Essen. . „Meuchelpuffer“ statt „Pistole“ war nur einer von vielen Vorschlägen, mit denen deutsche Sprachreiniger versuchten, die Einflüsse aus anderen Ländern zu schmälern. Andere Begriffe waren da viel erfolgreicher, wie etwa die „Leidenschaft“.
Von den bis zu 500 000 Wörtern, die – je nach Zählweise – die deutsche Sprache umfasst, ist gut jedes fünfte ein Fremdwort (übrigens eines der Wörter im Deutschen, für die es kein Fremdwort gibt). Doch die meisten dieser Fremdwörter stammen nicht etwa aus dem Englischen, sondern – aus dem Lateinischen, zu 5,6 Prozent. Der Duden hat es gezählt. Dahinter folgen Wörter aus dem Griechischen mit 4,2 Prozent. Und erst dann kommen die Wörter aus dem Englischen, das als Leihgebersprache übrigens immer noch gleichauf liegt mit dem Französischen, auch wenn heute leider niemand mehr „Plümmo“, „Schäselong“ oder „Trottewah“ sagt, es sei denn im Düsseldorfer Französisch . . .
Die ersten deutschen Sprachreiniger traten im Barock auf, ein Jahr vor Ausbruch des Dreißigjährigen Krieges wurde in Weimar die „Fruchtbringende Gesellschaft“ gegründet, ausgerechnet von Fürsten, Herzögen und Adeligen. Denn eigentlich war es diese Gesellschaftsschicht, die sich bemühte, im Alltag mit lateinischen, französischen und italienischen Einsprengseln Distanz zu Menschen zu wahren, die nicht so weltläufig waren, dass sie verstanden, wovon da die Rede war.
Distanz ist übrigens eines jener Wörter, für die der Barock-Schriftsteller Philipp von Zesen (1619–1689) ein neues deutsches schuf, das uns heute wie ein uraltes vorkommt: „Abstand“. Von Zesen führte auch die „Bücherei“ ein (die damals nicht etwa Bibliothek genannt wurde, sondern „Liberey“), den „Augenblick“ an Stelle des „Moments“ und die geradezu genial erfundene „Leidenschaft“ für das, was damals „Passion“ hieß.
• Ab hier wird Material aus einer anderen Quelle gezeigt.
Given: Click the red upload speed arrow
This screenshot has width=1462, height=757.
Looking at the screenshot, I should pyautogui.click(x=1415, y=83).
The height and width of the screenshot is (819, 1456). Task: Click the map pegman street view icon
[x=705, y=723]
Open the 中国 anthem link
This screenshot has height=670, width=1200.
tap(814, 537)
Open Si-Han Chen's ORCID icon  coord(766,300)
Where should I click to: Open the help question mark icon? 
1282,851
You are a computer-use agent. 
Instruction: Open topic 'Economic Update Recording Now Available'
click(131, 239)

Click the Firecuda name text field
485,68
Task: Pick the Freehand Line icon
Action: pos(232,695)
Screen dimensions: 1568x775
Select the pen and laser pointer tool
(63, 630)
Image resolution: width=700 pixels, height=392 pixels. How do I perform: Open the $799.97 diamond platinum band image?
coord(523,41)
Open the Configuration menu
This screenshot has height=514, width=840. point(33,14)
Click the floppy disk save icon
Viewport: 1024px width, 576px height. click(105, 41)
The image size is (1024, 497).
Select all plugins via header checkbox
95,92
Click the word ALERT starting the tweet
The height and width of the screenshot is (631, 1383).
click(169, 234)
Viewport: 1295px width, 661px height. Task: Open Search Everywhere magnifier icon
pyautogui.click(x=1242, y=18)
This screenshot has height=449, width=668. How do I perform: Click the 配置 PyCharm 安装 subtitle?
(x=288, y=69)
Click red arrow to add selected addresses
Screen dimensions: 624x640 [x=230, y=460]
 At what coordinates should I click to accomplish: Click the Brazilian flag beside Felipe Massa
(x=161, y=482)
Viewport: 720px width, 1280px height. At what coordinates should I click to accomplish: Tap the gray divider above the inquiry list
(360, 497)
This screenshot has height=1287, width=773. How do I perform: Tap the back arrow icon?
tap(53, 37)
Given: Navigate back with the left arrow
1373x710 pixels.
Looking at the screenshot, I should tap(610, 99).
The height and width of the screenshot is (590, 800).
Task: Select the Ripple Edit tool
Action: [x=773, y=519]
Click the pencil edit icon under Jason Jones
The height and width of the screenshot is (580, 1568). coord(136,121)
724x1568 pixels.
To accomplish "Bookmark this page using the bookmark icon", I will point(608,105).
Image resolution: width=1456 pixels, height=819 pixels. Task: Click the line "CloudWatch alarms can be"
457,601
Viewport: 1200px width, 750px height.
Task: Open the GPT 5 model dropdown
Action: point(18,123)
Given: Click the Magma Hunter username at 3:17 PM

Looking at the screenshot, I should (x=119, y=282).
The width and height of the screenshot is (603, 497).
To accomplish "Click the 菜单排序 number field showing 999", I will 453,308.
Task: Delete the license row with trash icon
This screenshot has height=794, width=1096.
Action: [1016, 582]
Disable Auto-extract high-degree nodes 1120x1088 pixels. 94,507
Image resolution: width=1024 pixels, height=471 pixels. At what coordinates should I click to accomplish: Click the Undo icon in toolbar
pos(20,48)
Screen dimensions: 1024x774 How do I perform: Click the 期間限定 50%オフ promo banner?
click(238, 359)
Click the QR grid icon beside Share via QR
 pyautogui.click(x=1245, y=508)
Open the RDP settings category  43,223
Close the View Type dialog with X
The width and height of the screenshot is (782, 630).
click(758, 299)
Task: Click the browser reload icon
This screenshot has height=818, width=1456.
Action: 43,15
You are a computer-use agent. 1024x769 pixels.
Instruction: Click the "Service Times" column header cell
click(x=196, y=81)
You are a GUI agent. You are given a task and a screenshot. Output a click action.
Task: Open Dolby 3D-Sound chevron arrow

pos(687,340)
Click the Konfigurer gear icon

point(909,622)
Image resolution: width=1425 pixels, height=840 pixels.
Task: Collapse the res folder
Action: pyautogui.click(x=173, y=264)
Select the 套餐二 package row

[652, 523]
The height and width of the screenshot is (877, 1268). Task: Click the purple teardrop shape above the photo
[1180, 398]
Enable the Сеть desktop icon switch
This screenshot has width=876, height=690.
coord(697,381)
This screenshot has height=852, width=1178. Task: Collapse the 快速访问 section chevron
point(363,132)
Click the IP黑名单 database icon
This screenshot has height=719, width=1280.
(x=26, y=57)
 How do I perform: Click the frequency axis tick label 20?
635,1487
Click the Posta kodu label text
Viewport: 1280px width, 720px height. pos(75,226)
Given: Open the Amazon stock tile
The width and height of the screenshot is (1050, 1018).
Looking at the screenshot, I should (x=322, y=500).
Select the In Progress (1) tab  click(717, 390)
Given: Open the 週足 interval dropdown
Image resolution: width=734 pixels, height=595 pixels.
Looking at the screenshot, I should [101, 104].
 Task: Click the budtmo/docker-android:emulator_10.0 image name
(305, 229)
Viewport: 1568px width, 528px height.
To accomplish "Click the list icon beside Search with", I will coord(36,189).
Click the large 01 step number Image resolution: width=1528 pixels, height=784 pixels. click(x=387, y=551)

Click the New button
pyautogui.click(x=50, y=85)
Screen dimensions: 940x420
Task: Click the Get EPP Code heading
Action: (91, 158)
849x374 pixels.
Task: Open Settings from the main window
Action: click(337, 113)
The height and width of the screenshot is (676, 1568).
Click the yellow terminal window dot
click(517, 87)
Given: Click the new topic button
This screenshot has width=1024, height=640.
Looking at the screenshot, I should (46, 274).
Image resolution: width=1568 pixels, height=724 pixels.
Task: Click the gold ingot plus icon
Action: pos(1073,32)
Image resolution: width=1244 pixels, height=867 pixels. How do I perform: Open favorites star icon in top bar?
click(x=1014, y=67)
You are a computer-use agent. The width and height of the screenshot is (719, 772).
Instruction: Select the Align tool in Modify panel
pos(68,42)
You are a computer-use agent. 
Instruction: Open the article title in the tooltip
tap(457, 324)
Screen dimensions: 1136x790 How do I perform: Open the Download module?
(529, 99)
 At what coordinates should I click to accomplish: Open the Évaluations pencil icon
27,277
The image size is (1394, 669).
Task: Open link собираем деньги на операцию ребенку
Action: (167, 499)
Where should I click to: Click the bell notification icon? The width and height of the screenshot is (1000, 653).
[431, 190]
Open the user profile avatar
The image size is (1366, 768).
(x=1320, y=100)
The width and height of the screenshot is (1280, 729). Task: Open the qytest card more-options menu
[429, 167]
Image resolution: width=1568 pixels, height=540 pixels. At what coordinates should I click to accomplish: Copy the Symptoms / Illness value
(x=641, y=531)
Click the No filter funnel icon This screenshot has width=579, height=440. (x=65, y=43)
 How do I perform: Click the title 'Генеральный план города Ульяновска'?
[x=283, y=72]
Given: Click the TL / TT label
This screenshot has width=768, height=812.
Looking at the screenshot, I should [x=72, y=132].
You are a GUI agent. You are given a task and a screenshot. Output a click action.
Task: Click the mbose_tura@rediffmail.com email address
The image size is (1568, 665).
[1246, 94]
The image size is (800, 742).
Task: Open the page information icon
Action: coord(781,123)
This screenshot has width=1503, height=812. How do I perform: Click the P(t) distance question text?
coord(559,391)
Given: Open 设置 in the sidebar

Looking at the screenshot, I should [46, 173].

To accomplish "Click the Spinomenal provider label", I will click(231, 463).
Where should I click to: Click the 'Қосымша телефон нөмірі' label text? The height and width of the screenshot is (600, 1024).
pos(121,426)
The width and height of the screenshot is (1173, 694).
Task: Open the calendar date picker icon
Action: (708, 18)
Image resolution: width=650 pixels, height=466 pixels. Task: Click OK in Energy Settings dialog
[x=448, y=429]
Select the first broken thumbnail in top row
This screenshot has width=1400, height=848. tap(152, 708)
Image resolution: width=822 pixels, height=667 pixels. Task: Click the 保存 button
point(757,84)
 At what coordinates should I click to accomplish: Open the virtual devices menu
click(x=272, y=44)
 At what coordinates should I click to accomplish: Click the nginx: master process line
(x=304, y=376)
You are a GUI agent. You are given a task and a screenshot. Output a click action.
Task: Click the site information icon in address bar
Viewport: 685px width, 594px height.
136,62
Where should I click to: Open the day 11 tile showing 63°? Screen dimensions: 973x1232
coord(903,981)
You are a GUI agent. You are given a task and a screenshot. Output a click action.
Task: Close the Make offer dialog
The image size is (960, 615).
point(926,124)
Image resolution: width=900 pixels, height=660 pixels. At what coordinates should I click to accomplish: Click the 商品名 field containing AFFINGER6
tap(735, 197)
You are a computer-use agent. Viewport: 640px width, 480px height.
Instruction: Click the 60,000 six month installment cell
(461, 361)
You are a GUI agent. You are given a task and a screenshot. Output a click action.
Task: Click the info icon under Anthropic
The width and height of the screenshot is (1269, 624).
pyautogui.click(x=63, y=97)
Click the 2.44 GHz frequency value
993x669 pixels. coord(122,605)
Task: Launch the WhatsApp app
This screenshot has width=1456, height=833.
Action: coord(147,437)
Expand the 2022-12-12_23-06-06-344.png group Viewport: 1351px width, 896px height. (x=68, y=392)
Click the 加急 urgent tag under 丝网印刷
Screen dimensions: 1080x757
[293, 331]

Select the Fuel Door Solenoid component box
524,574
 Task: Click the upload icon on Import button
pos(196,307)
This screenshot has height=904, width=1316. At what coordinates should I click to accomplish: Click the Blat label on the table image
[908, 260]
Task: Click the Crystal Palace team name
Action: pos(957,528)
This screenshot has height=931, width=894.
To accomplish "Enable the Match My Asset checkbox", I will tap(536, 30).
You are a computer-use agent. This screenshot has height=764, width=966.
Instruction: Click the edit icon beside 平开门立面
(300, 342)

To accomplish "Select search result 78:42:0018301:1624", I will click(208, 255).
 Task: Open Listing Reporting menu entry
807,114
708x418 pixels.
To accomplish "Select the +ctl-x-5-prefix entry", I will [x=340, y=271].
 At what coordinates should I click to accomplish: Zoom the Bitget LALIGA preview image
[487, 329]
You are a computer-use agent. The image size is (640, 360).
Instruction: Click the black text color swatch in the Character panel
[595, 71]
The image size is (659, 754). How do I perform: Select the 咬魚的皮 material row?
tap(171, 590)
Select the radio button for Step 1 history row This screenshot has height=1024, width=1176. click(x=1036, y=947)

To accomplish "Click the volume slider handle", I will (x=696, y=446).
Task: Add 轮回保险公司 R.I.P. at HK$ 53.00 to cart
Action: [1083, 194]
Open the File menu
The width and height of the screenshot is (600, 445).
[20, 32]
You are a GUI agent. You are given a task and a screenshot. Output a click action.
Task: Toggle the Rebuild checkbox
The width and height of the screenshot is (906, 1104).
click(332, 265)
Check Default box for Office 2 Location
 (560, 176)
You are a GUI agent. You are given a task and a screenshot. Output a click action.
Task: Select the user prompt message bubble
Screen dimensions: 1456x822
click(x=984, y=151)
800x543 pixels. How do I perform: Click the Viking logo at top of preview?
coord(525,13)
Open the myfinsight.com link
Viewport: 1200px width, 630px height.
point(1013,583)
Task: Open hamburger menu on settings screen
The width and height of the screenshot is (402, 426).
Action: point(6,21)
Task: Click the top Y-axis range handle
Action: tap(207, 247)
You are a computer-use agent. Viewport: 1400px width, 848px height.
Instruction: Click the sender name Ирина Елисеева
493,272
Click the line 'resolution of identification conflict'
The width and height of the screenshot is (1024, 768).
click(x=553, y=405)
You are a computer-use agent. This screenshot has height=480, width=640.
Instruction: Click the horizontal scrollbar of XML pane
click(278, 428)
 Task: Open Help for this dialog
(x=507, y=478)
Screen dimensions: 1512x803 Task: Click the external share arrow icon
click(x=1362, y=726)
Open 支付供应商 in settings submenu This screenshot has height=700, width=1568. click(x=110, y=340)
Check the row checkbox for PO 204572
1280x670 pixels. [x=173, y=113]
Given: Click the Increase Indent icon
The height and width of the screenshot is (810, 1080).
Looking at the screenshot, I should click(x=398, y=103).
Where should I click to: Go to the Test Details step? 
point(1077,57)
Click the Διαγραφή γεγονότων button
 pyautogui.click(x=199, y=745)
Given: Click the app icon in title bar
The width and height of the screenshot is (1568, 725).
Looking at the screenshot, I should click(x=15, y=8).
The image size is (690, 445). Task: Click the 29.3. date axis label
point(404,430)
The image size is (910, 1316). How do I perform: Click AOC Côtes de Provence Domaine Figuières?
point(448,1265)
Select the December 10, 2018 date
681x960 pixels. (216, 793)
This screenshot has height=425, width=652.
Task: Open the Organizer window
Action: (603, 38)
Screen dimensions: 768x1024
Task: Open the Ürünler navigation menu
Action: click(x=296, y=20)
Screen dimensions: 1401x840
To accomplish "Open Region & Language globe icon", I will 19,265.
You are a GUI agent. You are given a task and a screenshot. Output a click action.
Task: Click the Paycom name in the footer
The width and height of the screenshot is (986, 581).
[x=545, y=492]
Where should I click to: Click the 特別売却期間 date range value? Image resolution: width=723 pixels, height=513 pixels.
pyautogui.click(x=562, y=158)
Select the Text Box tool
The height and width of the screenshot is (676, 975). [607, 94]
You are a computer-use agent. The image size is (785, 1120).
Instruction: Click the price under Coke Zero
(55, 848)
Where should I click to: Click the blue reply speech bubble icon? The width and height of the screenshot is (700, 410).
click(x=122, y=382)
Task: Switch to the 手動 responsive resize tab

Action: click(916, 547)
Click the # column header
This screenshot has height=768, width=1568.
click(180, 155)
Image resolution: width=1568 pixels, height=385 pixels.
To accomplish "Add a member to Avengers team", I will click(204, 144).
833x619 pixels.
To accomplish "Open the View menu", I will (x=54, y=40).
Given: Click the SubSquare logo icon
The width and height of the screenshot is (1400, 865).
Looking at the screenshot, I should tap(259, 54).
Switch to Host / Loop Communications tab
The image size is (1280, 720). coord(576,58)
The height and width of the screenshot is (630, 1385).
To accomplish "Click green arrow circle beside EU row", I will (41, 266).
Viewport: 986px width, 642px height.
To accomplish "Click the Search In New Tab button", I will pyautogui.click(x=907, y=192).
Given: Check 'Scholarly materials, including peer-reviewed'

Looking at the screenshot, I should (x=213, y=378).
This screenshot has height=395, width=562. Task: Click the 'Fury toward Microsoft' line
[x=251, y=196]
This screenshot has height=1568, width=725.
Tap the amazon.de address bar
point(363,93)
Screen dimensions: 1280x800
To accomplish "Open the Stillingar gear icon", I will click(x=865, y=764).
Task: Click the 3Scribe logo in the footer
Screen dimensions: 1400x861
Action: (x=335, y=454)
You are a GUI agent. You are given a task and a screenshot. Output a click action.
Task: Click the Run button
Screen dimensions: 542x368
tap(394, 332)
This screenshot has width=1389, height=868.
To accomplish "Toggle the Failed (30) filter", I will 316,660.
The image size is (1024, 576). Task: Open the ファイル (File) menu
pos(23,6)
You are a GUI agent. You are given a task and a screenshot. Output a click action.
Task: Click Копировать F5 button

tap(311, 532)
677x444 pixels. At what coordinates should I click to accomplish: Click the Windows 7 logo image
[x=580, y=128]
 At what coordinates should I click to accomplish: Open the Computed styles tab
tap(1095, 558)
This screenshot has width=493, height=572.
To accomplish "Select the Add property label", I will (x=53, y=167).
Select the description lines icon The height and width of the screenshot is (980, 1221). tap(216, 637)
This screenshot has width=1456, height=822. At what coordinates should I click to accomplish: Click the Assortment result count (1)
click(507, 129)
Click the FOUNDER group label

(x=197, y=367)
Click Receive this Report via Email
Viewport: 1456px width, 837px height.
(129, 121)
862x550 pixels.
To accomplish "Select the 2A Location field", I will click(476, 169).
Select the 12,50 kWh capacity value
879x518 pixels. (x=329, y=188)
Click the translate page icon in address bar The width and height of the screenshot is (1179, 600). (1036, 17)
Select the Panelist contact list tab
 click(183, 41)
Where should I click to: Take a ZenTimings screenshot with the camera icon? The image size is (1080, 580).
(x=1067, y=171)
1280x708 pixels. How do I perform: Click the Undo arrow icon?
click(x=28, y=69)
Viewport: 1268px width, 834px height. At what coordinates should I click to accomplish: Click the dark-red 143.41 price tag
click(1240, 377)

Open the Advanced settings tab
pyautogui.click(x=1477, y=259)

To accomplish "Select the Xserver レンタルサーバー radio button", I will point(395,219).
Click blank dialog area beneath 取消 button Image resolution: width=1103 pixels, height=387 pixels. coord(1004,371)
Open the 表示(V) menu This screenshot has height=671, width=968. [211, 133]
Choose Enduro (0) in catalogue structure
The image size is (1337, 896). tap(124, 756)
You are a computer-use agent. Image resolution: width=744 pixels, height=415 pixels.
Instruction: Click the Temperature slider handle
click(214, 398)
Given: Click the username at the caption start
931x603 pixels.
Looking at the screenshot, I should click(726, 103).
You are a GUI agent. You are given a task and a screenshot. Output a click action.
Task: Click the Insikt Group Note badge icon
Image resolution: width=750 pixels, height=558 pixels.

„Jungfernzwinger“ sollte „Kloster“ ersetzen
Seither gab es immer wieder Versuche, Fremdwörter einzudeutschen. Sie gelangen mal mehr, mal weniger: der legendäre „Meuchelpuffer“ für „Pistole“ hat sich ebensowenig durchgesetzt wie der „Jungfernzwinger“ für „Kloster“. Und auch Heinrich von Stephan, der als deutscher Oberpostmeister im 19. Jahrhundert alle aus dem Französischen stammenden Begriffe wie Adresse („Anschrift“), frankieren („freimachen“) oder Telefon („Fernsprecher“) änderte, bewirkte nur, dass sich die Post bis weit ins 20. Jahrhundert lächerlich machte, weil sie allein auf den eingedeutschten Begriffen beharrte.
Überhaupt wird über die Benutzung von fremden Wörtern ur-demokratisch entschieden – wenn ein Begriff dazu taugt, ein Ding genau zu bezeichnen, und dazu noch bequem im Munde zu führen ist, dann dürfte er auch allgemein akzeptiert werden.
Das gilt sogar für jene Anglizismen im Deutschen, die es im Englischen gar nicht gibt – neben dem bekannten „Handy“, das im Englischen „cell phone“ oder „mobile“ genannt wird, wären da auch noch der Smoking (der „dinner jacket“ heißt), der Whirlpool („jacuzzi“), der Dressman („model“) und der Barkeeper („barman“ oder „bartender“). Und mancher sprachliche Einwanderer gilt längst als Deutscher wie der Keks, der früher mal „Cakes“ hieß und sich wunderbar integriert hat.